» Instruction 1:
Resize both entries that follow the graph database text. Reproduce all of their lines, requests included, but multiply every coordinate in the answers by 0.2 and round to whole numbers, with halves rounding up. Leave the pictures out.
» Instruction 2:
Extend the passage on the graph database's edge store, picking up right after its final sentence.

» Source excerpt:

=====

Newer pages may also be placed in front of older pages, so that page 502 is the newest in the edge store, page 504 is the next oldest page in the edge store, and page 506 is the oldest page in the edge store. For example, pages 502-506 may be stored in a “vlist” structure that contains a linked list of arrays. Within the structure, a newly allocated page is stored in an array that is double and/or another multiple of the size of the previous page, and the header and/or beginning of the page may point to the end of the previous page.
Because records 508-542 in the edge store are append-only, the newest record in each page is at the bottom of the page, and the oldest record in the page is at the top of the page. For example, record 508 may be the newest record in the edge store, and record 542 may be the oldest record in the edge store.
Edge IDs (e.g., log offsets of edges in the edge store) may be stored in records 508-542 in decreasing order, such that the edge ID of record 508 (e.g., “IDn”) is the highest and the edge ID of record 542 (e.g., “ID0”) is the lowest. Moreover, the edge ID of the first record 518 in page 502 (e.g., “IDk”) is higher than the edge ID of the last record 520 in page 504 (e.g., “IDk−1”), and the edge ID of the first record 530 in page 504 (e.g., “IDj”) is higher than the edge ID of the last record 532 in page 502 (e.g., “IDj−1”).
Within records 508-542, edge IDs of the edges may be stored with attributes that are used to resolve queries of the graph database. For example, each record may include one or more linkage values (e.g., subjects, predicates, objects, etc.) and an add/delete indication for the corresponding edge. As a result, the attributes may be used to define edges in the graph database and flag the edges as additions or deletions.
The organization of pages 502-506 and records 508-542 in the edge store may facilitate processing of deleted edges in the graph database. In particular, the ordering of records 508-542 and pages 502-506 may enable traversal of the edge store in order of decreasing edge ID. During such traversal of the edge store, a set of deleted edges is generated. For example, the set of deleted edges may be produced by adding each record that is identified as a deletion to a temporary hash set that is indexed by one or more linkage types in records 508-542. Each record representing an added edge may then be compared against the deleted edges, so that only edges that have not been deleted are materialized in an edge set associated with the edge store. Continuing with the previous example, a record that is identified as an edge addition in the traversal may be added to a result set for a query of the graph database only if a corresponding deletion with the same linkage values as the addition is not found in the set of deleted edges.

=====

» Record extracts:
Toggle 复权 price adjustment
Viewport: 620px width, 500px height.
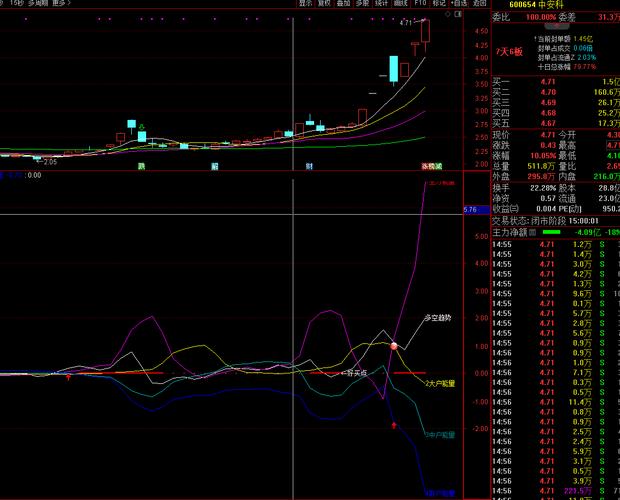[x=325, y=4]
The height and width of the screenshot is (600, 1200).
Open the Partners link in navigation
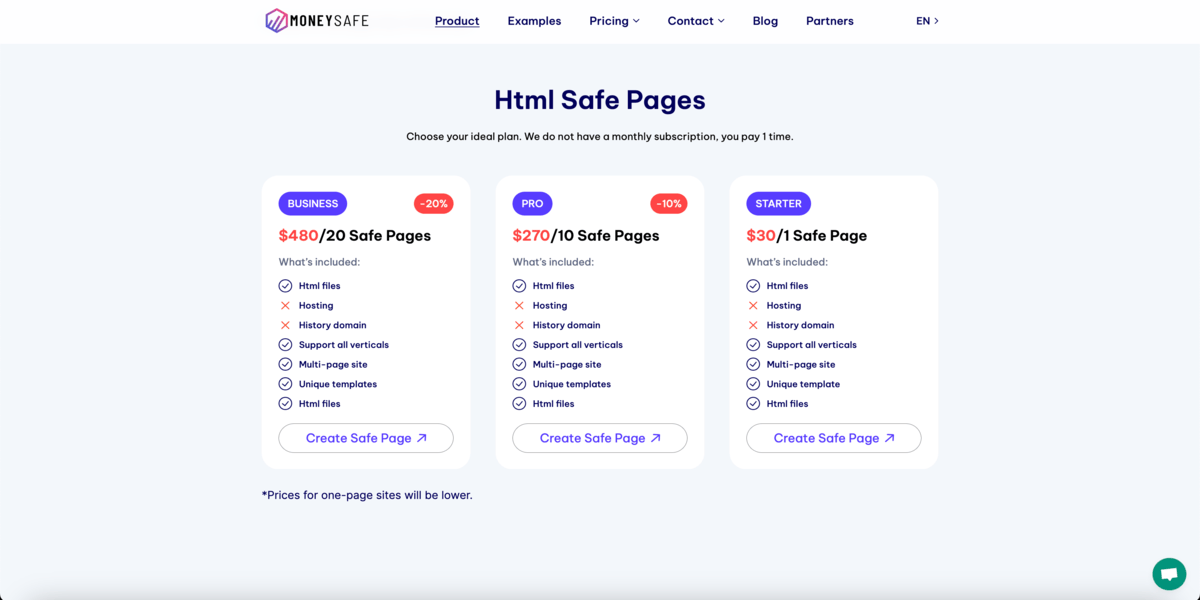[829, 21]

=====

» Expected output 1:
Toggle 复权 price adjustment
Viewport: 620px width, 500px height.
[x=65, y=1]
The height and width of the screenshot is (600, 1200).
Open the Partners link in navigation
[166, 4]

» Expected output 2:
To further expedite processing of deleted edges, additional attributes may be stored in records 508-542, headers 544-548, and/or other parts of the edge store and/or a hash map referencing the edge store. For example, each header may include a bit, flag, and/or other data type indicating whether the corresponding page contains any edge deletions. If the header indicates that the page does not contain edge deletions, processing of deleted edges may be omitted for the page. In another example, the bit, flag, and/or data type may be stored in a hash map entry and/or edge store record with an offset that references the edge store. If the entry and/or record indicates that the edge store does not contain edge deletions, processing of deleted edges may be omitted for all pages 502-506. In a third example, each record 508-542 representing an edge addition may include a bit, flag, and/or other data type indicating if the corresponding edge has been subsequently deleted. As a result, the record may be checked against the deleted edge set only when the edge is indicated to have been deleted.
Initially, a set of processes for processing queries of a graph database storing a graph is executed (operation 602). The processes may include a single write process and multiple read processes that access the graph database and/or an index structure for the graph database in a lock-free manner. The graph may include a set of nodes, a set of edges between pairs of nodes, and a set of predicates. Next, a query of the graph database is received (operation 604). For example, the query may be used to read and/or write one or more edges in the graph database.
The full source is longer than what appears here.